阅读文本
..............................

Question

230. 二叉搜索树中第 K 小的元素

English Version

题目描述

给定一个二叉搜索树的根节点 root ，和一个整数 k ，请你设计一个算法查找其中第 k 个最小元素（从 1 开始计数）。

 

示例 1：

输入：root = [3,1,4,null,2], k = 1
输出：1

示例 2：

输入：root = [5,3,6,2,4,null,null,1], k = 3
输出：3

 

 

提示：

• 树中的节点数为 n 。
• 1 <= k <= n <= 104
• 0 <= Node.val <= 104

 

进阶：如果二叉搜索树经常被修改（插入/删除操作）并且你需要频繁地查找第 k 小的值，你将如何优化算法？

解法

方法一：中序遍历

由于二叉搜索树的性质，中序遍历一定能得到升序序列，因此可以采用中序遍历找出第 k 小的元素。

# Definition for a binary tree node.
# class TreeNode:
#   def __init__(self, val=0, left=None, right=None):
#     self.val = val
#     self.left = left
#     self.right = right
class Solution:
  def kthSmallest(self, root: Optional[TreeNode], k: int) -> int:
    stk = []
    while root or stk:
      if root:
        stk.append(root)
        root = root.left
      else:
        root = stk.pop()

..............................

存储行
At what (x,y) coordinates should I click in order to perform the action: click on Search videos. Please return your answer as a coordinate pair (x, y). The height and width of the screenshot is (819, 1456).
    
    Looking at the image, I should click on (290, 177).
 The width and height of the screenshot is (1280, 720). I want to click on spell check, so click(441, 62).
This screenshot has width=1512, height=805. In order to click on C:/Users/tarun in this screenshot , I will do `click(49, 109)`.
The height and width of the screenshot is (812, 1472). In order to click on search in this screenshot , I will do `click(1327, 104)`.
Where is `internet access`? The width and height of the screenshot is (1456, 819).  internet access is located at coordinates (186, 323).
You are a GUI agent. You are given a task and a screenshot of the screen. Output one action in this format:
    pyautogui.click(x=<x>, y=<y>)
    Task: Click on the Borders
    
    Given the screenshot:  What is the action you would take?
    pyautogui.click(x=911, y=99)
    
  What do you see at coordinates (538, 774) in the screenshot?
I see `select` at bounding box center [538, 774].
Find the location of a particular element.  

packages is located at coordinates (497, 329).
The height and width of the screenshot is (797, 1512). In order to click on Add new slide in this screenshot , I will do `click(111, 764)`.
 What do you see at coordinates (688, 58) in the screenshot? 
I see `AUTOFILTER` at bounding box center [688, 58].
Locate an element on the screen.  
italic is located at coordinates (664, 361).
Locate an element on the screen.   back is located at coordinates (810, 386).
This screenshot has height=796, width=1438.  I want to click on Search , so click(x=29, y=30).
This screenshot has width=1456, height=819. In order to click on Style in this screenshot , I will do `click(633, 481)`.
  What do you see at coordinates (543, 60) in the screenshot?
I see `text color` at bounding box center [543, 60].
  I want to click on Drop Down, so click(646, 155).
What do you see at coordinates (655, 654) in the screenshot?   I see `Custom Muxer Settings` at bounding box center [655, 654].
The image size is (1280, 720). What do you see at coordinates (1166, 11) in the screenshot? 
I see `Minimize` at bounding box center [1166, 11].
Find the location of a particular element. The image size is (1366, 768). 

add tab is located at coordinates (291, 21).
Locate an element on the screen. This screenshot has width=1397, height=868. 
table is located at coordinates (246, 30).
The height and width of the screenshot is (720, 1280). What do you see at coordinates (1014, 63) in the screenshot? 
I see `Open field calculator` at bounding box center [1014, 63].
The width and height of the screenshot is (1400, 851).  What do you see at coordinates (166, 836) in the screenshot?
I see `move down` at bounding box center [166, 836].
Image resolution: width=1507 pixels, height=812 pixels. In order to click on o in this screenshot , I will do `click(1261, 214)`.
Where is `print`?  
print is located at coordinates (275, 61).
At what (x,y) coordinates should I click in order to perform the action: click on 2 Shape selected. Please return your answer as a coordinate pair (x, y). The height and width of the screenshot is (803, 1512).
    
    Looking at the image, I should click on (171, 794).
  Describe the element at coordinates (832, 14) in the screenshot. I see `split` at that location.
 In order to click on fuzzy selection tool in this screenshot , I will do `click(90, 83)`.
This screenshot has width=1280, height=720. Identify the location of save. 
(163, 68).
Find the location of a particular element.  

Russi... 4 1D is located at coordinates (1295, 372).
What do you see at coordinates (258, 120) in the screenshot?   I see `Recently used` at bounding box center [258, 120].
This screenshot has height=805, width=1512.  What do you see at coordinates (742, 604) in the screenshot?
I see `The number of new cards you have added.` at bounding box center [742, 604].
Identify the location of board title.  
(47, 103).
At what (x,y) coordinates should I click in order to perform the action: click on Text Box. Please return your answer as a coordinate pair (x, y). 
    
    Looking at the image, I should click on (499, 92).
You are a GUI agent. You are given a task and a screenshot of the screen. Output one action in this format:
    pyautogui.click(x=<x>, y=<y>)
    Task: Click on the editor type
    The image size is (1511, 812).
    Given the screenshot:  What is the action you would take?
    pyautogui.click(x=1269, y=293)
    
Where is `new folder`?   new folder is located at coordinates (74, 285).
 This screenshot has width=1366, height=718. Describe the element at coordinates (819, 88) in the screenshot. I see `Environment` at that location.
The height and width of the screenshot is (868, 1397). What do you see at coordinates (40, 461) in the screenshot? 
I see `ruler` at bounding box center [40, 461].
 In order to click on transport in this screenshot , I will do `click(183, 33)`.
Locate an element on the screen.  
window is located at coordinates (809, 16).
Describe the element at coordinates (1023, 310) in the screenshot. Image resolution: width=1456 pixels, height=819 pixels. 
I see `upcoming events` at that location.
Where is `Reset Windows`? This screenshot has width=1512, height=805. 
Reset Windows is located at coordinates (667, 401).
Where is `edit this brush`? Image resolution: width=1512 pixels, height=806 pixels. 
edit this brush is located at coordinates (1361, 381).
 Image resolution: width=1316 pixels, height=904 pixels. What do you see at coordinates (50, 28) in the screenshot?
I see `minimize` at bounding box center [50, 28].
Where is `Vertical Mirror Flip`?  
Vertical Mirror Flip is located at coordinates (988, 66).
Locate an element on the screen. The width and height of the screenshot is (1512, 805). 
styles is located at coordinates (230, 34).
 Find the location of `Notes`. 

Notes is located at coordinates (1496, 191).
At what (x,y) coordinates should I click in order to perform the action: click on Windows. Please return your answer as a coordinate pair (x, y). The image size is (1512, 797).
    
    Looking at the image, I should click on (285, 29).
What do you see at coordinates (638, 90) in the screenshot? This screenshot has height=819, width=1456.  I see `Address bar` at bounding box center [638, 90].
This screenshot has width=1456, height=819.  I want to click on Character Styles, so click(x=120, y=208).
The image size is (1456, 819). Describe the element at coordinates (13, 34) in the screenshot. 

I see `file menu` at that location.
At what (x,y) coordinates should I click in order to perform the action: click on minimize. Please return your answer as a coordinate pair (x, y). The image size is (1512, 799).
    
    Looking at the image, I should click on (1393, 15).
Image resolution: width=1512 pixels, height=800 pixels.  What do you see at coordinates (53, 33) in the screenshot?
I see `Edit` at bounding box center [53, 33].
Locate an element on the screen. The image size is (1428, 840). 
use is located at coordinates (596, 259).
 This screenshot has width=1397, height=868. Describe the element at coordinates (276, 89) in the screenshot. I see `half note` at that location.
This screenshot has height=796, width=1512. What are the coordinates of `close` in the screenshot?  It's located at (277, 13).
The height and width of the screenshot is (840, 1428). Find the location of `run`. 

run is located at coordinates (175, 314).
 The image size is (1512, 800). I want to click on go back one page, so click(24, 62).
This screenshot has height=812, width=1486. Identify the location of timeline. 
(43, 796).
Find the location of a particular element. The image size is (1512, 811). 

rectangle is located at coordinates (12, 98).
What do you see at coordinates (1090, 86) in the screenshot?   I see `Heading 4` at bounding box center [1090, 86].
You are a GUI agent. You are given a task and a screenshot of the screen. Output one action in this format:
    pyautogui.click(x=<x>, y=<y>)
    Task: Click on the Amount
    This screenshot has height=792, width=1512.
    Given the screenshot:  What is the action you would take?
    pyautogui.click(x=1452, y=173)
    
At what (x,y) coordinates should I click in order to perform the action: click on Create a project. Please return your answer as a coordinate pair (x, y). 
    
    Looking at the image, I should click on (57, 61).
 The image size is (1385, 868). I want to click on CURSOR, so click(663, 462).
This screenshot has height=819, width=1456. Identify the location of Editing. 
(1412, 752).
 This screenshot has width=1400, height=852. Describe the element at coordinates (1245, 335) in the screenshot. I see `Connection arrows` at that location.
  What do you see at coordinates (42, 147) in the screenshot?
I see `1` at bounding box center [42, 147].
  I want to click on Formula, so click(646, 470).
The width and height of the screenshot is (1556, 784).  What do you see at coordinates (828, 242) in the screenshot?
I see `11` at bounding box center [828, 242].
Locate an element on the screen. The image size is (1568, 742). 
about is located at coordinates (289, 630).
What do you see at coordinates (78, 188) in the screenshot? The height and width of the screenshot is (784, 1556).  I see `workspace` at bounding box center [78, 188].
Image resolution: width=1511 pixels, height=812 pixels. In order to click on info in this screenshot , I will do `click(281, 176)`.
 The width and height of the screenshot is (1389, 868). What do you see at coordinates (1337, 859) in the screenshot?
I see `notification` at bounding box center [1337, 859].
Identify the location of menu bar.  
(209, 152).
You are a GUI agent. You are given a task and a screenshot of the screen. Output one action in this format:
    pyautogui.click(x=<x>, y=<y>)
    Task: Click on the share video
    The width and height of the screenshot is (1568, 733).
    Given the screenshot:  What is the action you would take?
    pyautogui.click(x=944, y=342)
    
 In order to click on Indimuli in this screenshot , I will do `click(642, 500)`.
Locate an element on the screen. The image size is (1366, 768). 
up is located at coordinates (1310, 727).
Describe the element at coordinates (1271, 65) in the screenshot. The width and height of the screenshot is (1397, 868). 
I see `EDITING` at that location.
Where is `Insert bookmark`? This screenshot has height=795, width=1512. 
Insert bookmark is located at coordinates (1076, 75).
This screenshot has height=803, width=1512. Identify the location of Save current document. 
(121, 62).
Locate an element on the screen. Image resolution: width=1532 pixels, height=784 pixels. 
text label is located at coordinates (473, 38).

..............................

任务列表
- A) 把上面阅读文本中从“# Definition for”到“stk.append(root)”的这一段一字不差地重写一遍。
- B) 判断下列说法是否与上面阅读文本相符，逐条回答“是”或“否”，并原样引用文本中起决定作用的文字：(i) 示例 2 的输出是 3；(ii) 方法一采用的是前序遍历；(iii) 第 k 小元素的计数从 0 开始。

各题答案
- A)
# Definition for a binary tree node.
# class TreeNode:
#   def __init__(self, val=0, left=None, right=None):
#     self.val = val
#     self.left = left
#     self.right = right
class Solution:
  def kthSmallest(self, root: Optional[TreeNode], k: int) -> int:
    stk = []
    while root or stk:
      if root:
        stk.append(root)

- B)
(i) 是。“输出：3”
(ii) 否。“方法一：中序遍历”
(iii) 否。“从 1 开始计数”